> [What needs to be done]:
For this exercise, the lines from the one with "The height and" through the end of the material below must be output exactly, without pictures.

=== Begin Enclosure ===

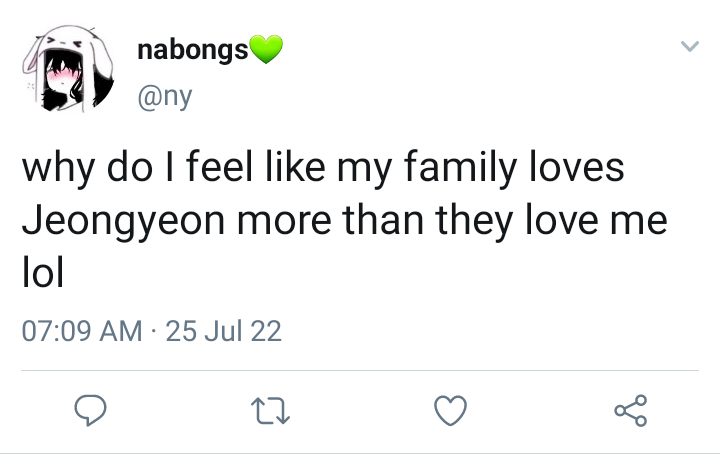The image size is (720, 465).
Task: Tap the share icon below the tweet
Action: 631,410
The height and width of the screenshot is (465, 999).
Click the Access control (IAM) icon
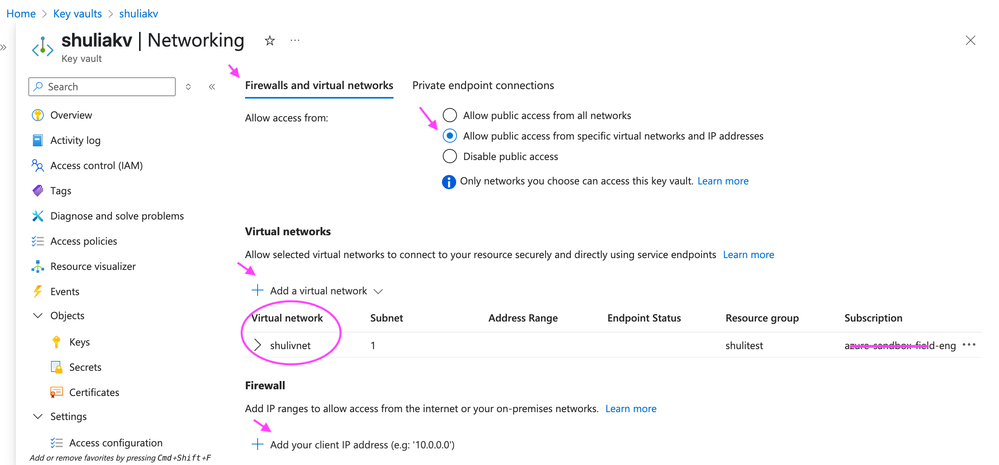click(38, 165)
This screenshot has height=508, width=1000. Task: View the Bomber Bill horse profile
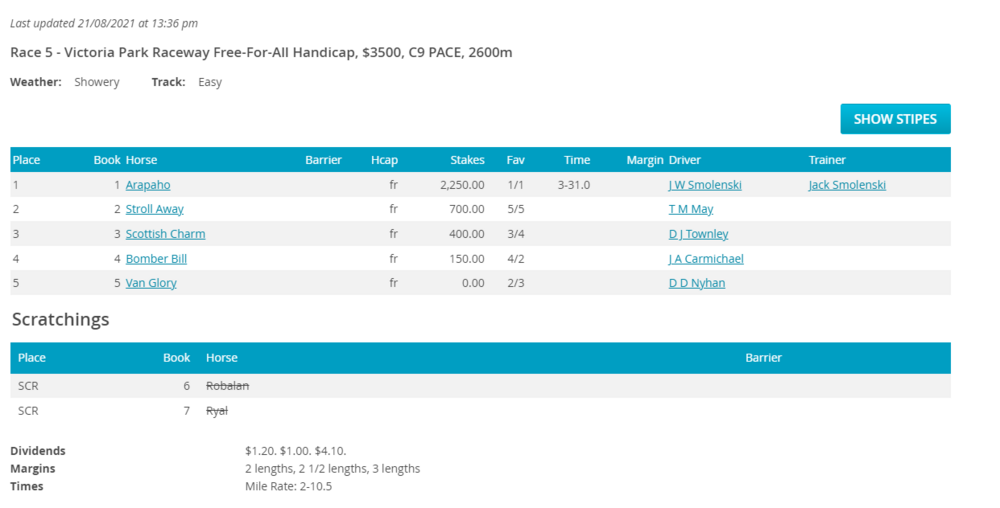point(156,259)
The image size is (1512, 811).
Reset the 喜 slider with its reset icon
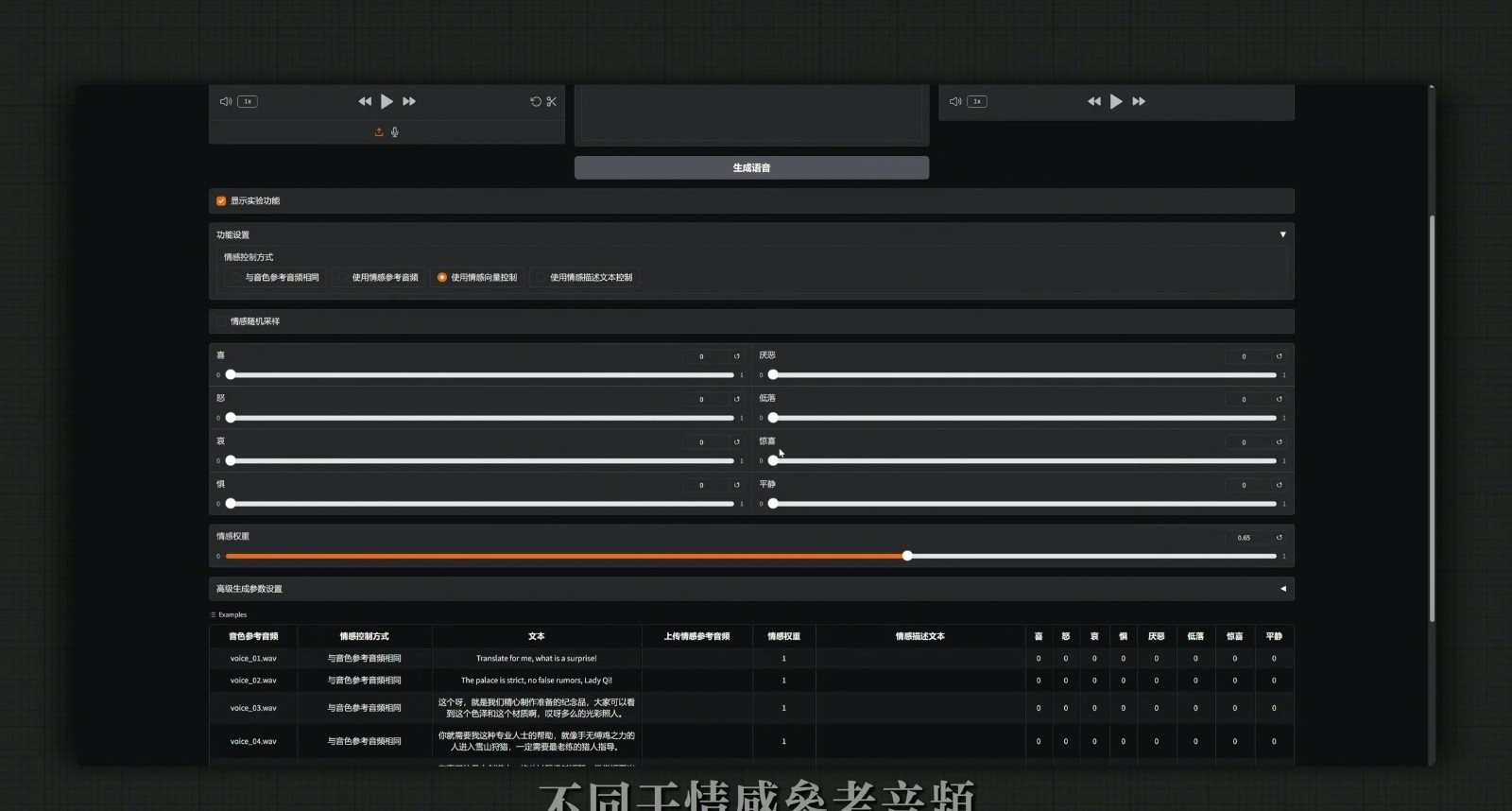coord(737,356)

=== End Enclosure ===

> [Solved problem]:
The height and width of the screenshot is (465, 999).
Click the Access control (IAM) icon
click(38, 165)
This screenshot has height=508, width=1000. Task: View the Bomber Bill horse profile
point(156,259)
The image size is (1512, 811).
Reset the 喜 slider with its reset icon
coord(737,356)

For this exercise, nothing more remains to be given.